- [ASSIGNED TASK]
Only the lines below starting at the one that contains "The image size is (677, 359)." and ending at the one that contains "Task: Open the hamburger navigation menu" are to be reproduced, exactly and with both ends kept.

*** DATA TO EXAMINE Section Begins ***

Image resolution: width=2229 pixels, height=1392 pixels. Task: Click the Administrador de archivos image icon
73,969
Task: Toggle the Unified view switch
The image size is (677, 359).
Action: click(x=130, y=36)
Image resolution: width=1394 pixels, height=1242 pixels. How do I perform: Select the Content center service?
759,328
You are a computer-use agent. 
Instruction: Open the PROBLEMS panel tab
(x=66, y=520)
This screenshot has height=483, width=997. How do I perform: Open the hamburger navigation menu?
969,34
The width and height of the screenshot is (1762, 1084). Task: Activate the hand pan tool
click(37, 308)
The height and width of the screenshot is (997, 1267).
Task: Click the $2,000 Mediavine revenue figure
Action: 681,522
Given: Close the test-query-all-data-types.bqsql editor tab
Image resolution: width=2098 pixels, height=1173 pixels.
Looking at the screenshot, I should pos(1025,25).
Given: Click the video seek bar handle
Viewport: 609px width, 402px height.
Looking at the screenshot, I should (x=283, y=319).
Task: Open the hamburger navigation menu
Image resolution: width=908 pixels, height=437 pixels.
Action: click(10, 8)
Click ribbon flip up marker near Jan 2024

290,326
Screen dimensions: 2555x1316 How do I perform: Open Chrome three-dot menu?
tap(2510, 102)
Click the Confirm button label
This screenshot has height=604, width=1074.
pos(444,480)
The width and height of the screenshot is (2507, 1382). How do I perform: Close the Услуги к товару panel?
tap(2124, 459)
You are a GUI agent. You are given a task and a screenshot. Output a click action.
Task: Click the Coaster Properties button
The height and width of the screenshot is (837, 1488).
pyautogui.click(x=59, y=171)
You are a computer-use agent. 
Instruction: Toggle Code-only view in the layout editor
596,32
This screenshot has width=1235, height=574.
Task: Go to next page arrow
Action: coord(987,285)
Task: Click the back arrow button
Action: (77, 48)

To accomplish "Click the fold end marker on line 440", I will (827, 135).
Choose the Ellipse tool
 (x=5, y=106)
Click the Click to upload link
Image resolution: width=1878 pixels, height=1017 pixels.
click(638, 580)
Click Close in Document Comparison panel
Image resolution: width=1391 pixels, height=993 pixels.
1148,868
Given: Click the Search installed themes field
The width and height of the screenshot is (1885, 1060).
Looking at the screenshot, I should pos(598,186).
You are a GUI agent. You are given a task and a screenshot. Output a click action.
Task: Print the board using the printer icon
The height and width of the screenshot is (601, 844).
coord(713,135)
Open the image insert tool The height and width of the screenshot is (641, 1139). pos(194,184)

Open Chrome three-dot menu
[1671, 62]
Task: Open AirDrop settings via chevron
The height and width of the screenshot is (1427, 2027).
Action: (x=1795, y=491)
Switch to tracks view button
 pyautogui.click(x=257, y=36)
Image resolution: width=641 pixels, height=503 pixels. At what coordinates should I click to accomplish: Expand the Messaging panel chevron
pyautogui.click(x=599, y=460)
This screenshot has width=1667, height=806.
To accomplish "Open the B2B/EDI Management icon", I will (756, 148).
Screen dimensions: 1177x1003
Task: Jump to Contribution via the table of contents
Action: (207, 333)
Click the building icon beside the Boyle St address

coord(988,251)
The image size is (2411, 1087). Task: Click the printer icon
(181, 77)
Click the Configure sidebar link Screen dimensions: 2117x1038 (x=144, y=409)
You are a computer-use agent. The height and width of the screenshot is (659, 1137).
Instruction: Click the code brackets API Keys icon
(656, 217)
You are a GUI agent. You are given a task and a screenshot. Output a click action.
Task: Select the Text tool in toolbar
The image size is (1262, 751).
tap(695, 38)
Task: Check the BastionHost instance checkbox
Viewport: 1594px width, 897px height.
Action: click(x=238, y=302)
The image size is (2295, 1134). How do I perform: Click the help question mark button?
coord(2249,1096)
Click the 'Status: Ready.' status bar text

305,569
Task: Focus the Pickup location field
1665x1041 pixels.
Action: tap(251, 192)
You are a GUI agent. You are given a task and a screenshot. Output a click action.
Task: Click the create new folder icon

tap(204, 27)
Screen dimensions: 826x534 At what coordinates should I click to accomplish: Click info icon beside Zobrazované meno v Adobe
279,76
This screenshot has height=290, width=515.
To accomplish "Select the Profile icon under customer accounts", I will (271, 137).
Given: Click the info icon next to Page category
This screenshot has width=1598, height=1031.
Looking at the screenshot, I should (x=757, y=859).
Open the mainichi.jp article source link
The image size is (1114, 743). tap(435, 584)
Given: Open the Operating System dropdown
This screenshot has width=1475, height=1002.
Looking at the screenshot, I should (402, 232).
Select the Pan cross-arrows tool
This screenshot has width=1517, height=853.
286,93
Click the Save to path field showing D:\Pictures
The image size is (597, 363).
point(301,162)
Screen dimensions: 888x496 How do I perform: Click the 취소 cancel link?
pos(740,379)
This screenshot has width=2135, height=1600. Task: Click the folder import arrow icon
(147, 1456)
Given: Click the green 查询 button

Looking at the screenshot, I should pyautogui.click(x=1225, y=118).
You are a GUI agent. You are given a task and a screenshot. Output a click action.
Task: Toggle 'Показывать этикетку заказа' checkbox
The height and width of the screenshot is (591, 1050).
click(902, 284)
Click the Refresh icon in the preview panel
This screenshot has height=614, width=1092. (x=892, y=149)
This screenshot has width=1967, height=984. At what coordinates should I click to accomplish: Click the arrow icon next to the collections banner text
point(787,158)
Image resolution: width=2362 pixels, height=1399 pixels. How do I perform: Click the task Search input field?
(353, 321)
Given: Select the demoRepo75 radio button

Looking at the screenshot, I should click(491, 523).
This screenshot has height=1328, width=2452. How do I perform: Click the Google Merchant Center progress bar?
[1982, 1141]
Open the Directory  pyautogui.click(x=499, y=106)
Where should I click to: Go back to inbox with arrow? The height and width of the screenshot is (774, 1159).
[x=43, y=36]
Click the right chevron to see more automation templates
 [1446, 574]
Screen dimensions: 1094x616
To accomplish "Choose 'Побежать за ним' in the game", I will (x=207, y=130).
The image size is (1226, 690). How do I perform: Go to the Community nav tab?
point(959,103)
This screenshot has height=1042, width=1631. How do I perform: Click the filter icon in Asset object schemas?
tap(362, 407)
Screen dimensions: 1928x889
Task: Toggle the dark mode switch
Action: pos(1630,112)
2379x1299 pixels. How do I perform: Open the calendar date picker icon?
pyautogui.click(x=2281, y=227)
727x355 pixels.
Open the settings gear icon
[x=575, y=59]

*** DATA TO EXAMINE Section Ends ***

- [OUTPUT FOR THIS TASK]
The image size is (677, 359).
Action: click(x=130, y=36)
Image resolution: width=1394 pixels, height=1242 pixels. How do I perform: Select the Content center service?
759,328
You are a computer-use agent. 
Instruction: Open the PROBLEMS panel tab
(x=66, y=520)
This screenshot has height=483, width=997. How do I perform: Open the hamburger navigation menu?
969,34
The width and height of the screenshot is (1762, 1084). Task: Activate the hand pan tool
click(37, 308)
The height and width of the screenshot is (997, 1267).
Task: Click the $2,000 Mediavine revenue figure
Action: 681,522
Given: Close the test-query-all-data-types.bqsql editor tab
Image resolution: width=2098 pixels, height=1173 pixels.
Looking at the screenshot, I should pos(1025,25).
Given: Click the video seek bar handle
Viewport: 609px width, 402px height.
Looking at the screenshot, I should (x=283, y=319).
Task: Open the hamburger navigation menu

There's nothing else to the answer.